July  20 2005.
Yamaha Motor Co.'s group operating profit is expected to reach the 100 billion yen milestone for the year ending Dec. 31, some 10 billion yen more than initially forecast, on stronger-than-expected motorcycle sales in Southeast Asia.
Sales are also projected to be solid for such core products as all-terrain vehicles and outboard motors. And a weaker-than-expected yen is seen offsetting a surge in materials costs.
Group sales for fiscal 2005 are estimated to total roughly 1.28 trillion yen, up about 50 billion yen from an earlier projection. Yamaha's previous fiscal year was nine months long due to a change in its accounting schedule. Compared with the 2004 calendar year, sales are seen climbing 9% for the year ending Dec. 31. On the same basis, operating profit is forecast to rise 13%.
The domestic motorcycle segment continues to slump, but overseas sales are robust. While the initial sales target for Indonesia, Thailand and Vietnam was 1.67 million units, the figure is now projected to reach 1.88 million.
A weaker-than-anticipated yen is estimated to have boosted profit by 5 billion yen in the first half alone.
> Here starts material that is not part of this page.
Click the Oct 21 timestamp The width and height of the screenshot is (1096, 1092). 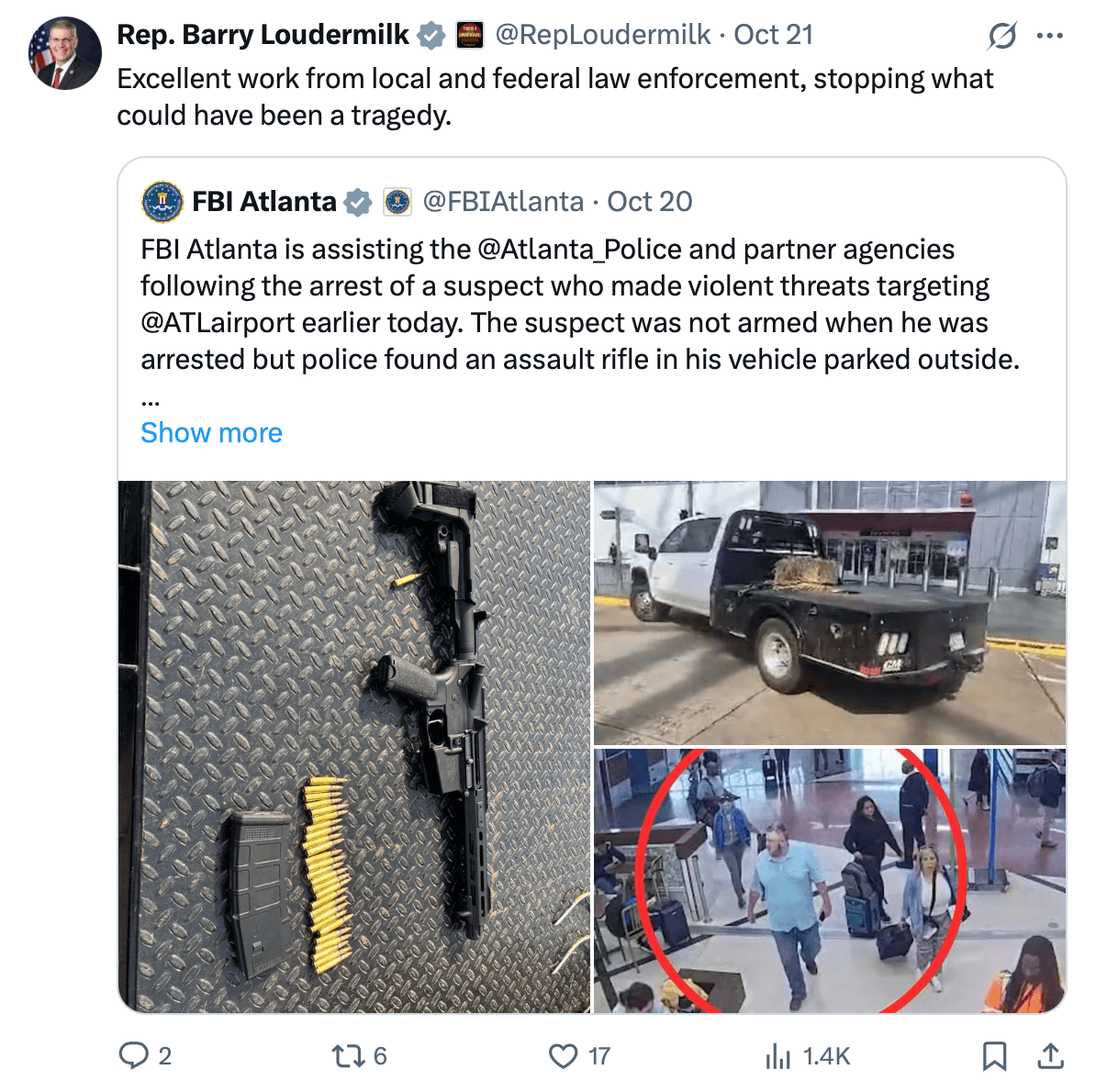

This will help to absorb the higher cost of steel and other materials projected to lower profit by 7-8 billion yen -- more than the roughly 5 billion yen initially forecast.
On Tuesday, Yamaha revised its parent-only projections for the half ended June 30. Sales were revised upward from 320 billion yen to 363 billion yen, and pretax profit was adjusted from 9 billion yen to 11 billion yen.